In recent times, we have all experienced the value of diagnostics used in the comfort and ease of our own homes. Imagine if we could look for other infectious diseases just as easily, with less invasive, self-administered, highly accurate, and reliable tests. Such tests would be highly valuable for patients where privacy is a concern, for patients in rural regions, and for rapidly screening large groups at venues and events. With the convergence of advances in telehealth and biotechnology, this is the direction that the diagnostics industry is heading towards.
Infectious disease diagnostics use nucleic acid (DNA or RNA) amplification techniques (NAAT) which look for target DNA and amplify this to gain an excellent limit of detection. The gold standard NAAT used is the polymerase chain reaction (PCR), a technique that has top-class accuracy. However, conventional PCR takes several steps to prepare and uses large, professional equipment, confining it to the laboratory. Players in the industry have been striving for decades to develop NAAT-based devices for point-of-care that has accuracy comparable with PCR. Some players have recently succeeded in commercializing their devices for at-home use. The recent report by IDTechEx, "Biosensors for Point-of-Care Diagnostics 2022-2032: Technology, Opportunities, Players and Forecasts", investigates the technologies that are opening NAATs to at-home use. Here are three key technologies bringing DNA diagnostics to the home.

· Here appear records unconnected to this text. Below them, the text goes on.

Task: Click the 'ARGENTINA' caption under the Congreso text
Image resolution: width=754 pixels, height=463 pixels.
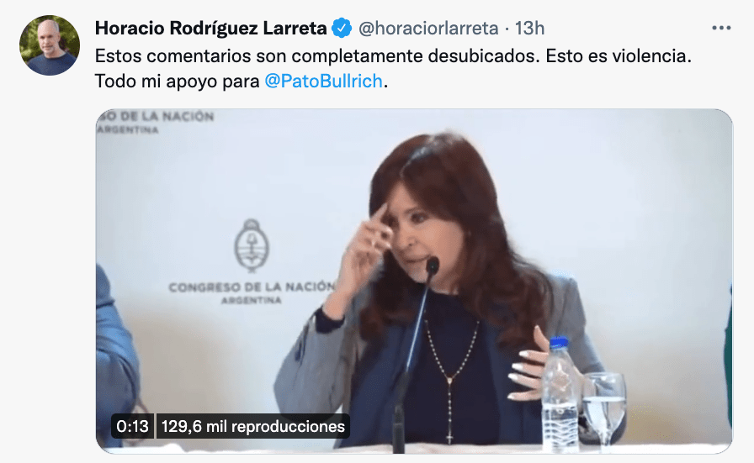Action: [251, 301]
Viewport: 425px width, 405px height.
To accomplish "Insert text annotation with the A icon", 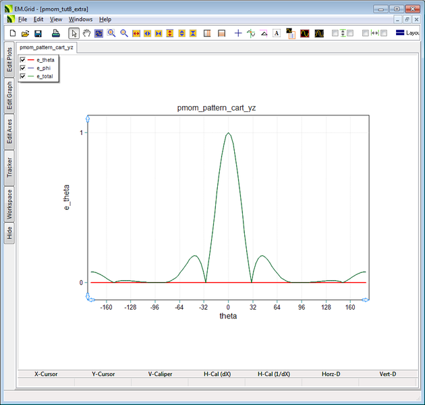I will (x=277, y=33).
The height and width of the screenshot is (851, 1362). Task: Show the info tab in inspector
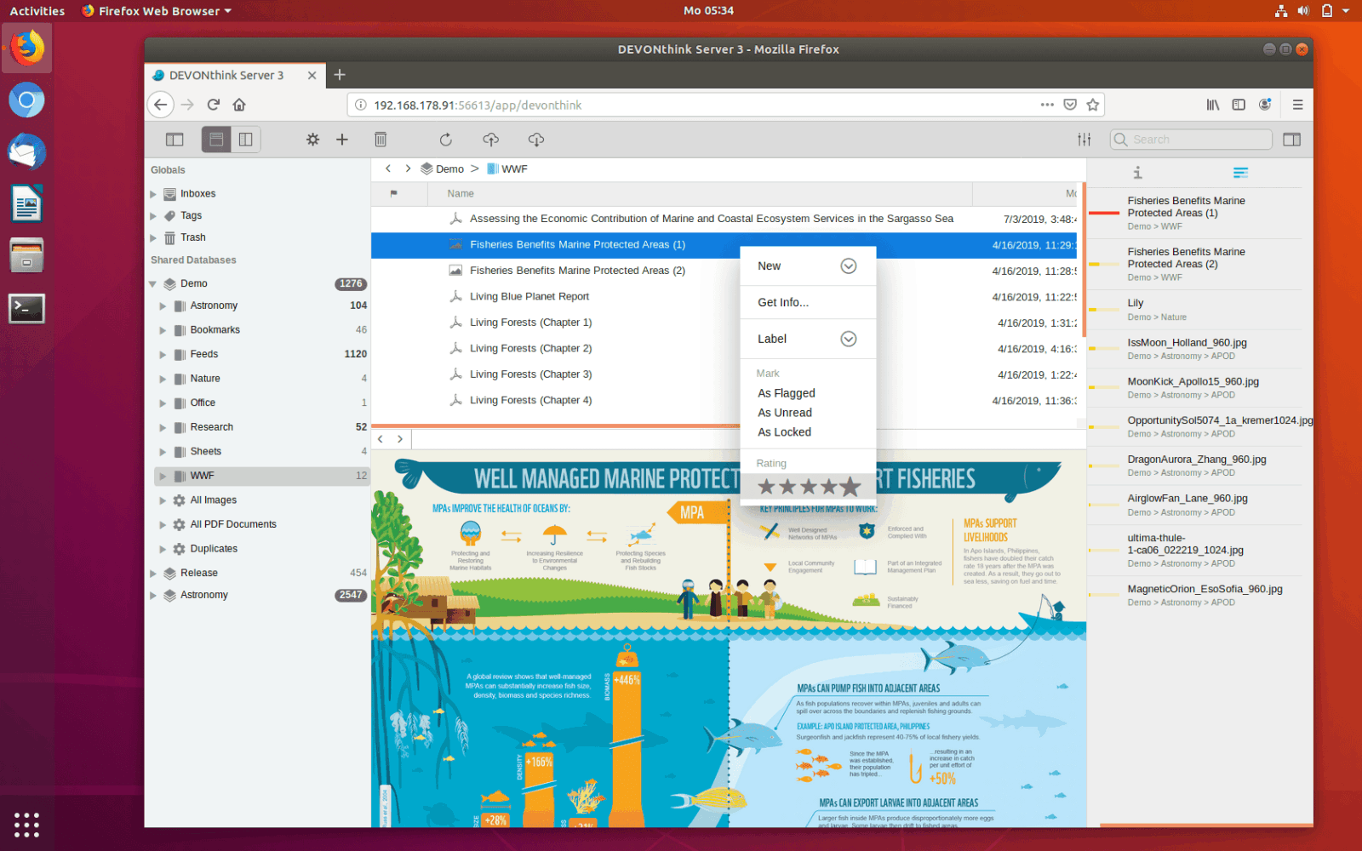click(x=1137, y=173)
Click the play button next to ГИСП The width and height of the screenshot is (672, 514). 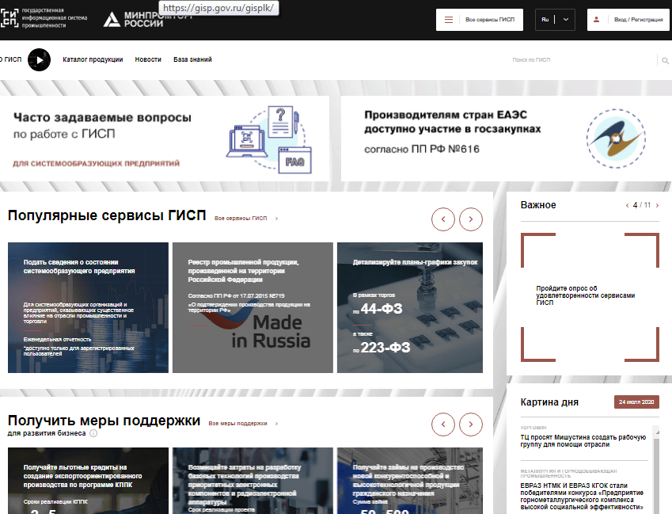[39, 59]
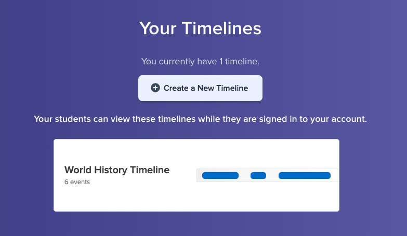Viewport: 407px width, 236px height.
Task: Click the word "Timelines" in the main heading
Action: point(221,28)
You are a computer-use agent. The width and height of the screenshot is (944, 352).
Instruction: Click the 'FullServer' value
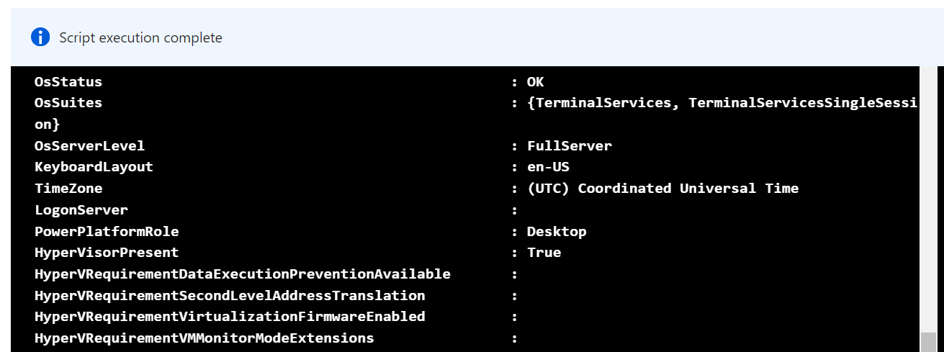[570, 146]
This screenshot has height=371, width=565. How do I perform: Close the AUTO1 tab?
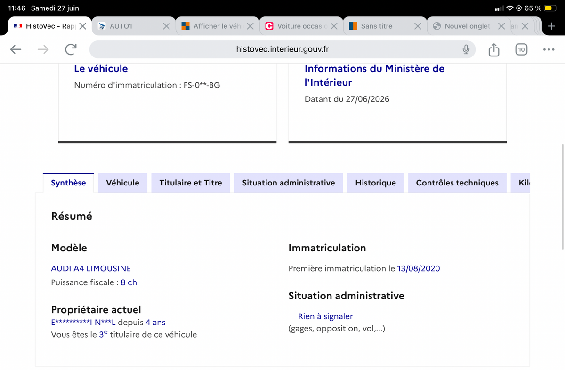coord(166,26)
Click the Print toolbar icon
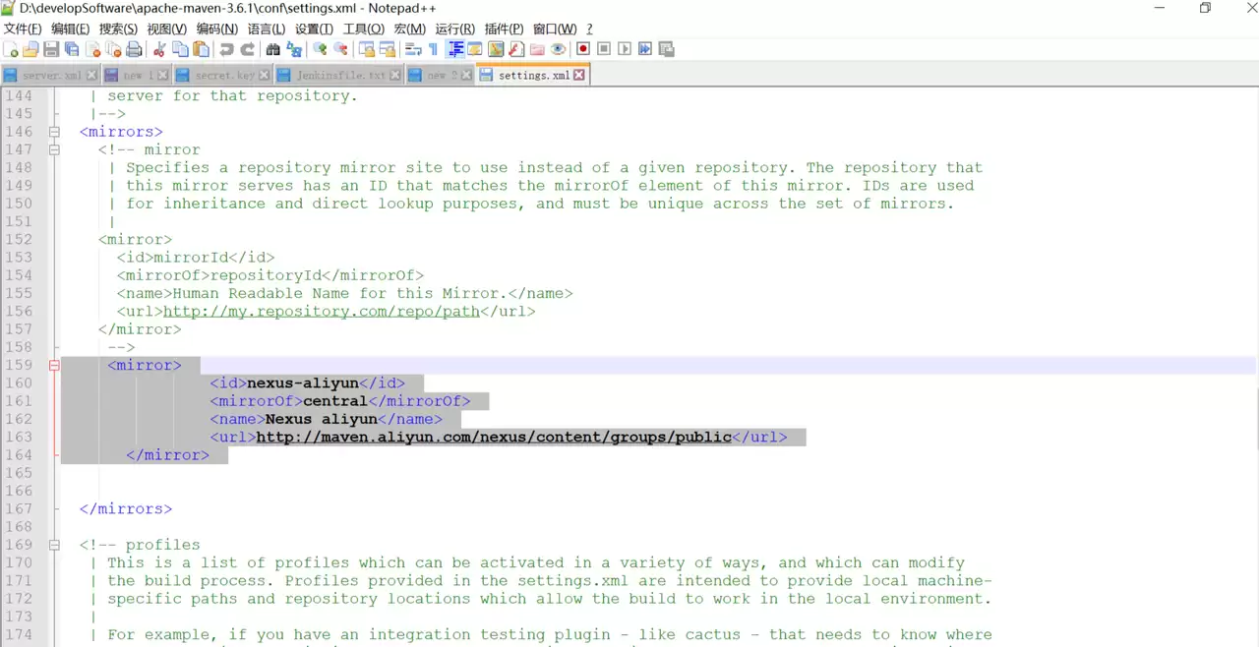Screen dimensions: 1259x647 coord(134,49)
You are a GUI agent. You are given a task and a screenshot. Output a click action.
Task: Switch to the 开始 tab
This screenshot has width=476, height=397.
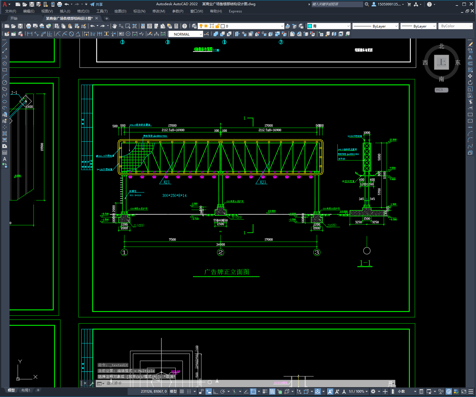(x=14, y=18)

Magnetic sample preparation
By far the most challenging issue for diagnostics developers is the issue of sample preparation. For NAATs to run, nucleic acids must be isolated from the sample's debris of cell material. In blood samples, there is extra debris from red blood cells and platelets. Lab-based PCR fractions off the nucleic acids from debris using large centrifuge machinery. However, at-home diagnostic devices cannot afford to be so generous with equipment. One popular approach several diagnostic players have turned to is the use of magnetic beads to isolate the nucleic acid. These magnetic beads are biofunctionalized with antibodies on their surfaces that will bind to all nucleic acids. The isolated nucleic acid can then be immobilized temporarily by a magnet, and the remaining debris in the sample can be washed away. Magnetic beads are very effective for small devices designed for the home, but they are expensive. Alternative sample preparation solutions exist, such as sonication methods but these trade off with other limitations, such as a need for a power source.
Amplification without the heat
Conventional PCR relies on a heating system that rapidly cycles through high and low temperatures to denature nucleic acids, opening them up for the amplification reaction to take place. In recent decades, players have turned to using isothermal NAATs, techniques that only use one temperature, to eliminate this constraint. There are many types of isothermal techniques, with the most used being loop-mediated isothermal amplification (LAMP), yet many industry players will use their own patented amplification chemistries. What these isothermal techniques have in common is the use of a polymerase with strand-displacement properties to replace the role of temperature in opening the nucleic acids. LAMP and other isothermal techniques are fast to amplify and eliminate the design issues of high temperatures. These technologies still have some challenges to solve, like issues with non-specific amplification (the amplification of unwanted DNA), which increases the risk of false positives in the test. These isothermal techniques also still require a small heating element (LAMP, for instance, runs at 60 degrees Celsius). Nevertheless, players are already optimizing their chemistries for room temperature.
Detection: Simple but effective LFAs
After amplification, diagnostic devices commonly use fluorescence as a readout. Amplified products (amplicons) are tagged with a fluorescent probe which can then be detected with a reader device. For professional point-of-care settings, such as in the clinic, the use of a benchtop reader device and single-use test cartridges employing the razorblade business model is standard. But at home, users do not want to have an expensive tabletop device that is only used occasionally. Instead, players are looking back to the oldest commercialized point-of-care diagnostic format to disrupt the detection space today: the lateral flow assay (LFA). The LFA is a cheap, compact, and single-use test that has been employed in pregnancy tests for decades and, more recently, COVID-19 immunoassays. These detect using a sandwich assay with gold nanoparticles coated in antibodies sensitive to proteins. When the antibodies bind their target, the gold is captured and gives a visible red color readout. For NAAT readouts, these antibodies can be designed to target specific nucleic acid amplicons instead of proteins.
These three technologies are examples of innovations enabling infectious disease diagnostics to become more rapid, automated, portable, and easy to use, making them more suitable for testing directly in the home. There is a wider range of technologies being developed by the industry, including techniques to automate sample preparation with microfluidics design; amplification techniques that look to miniaturize the PCR instead of using isothermal; and electrochemical detection methods that look for the electrical current generated by amplicons. The IDTechEx report "Biosensors for Point-of-Care Diagnostics 2022-2032: Technology, Opportunities, Players and Forecasts" explores this large array of technologies through the lens of their modular biosensor components, as well as by their diagnostic formats.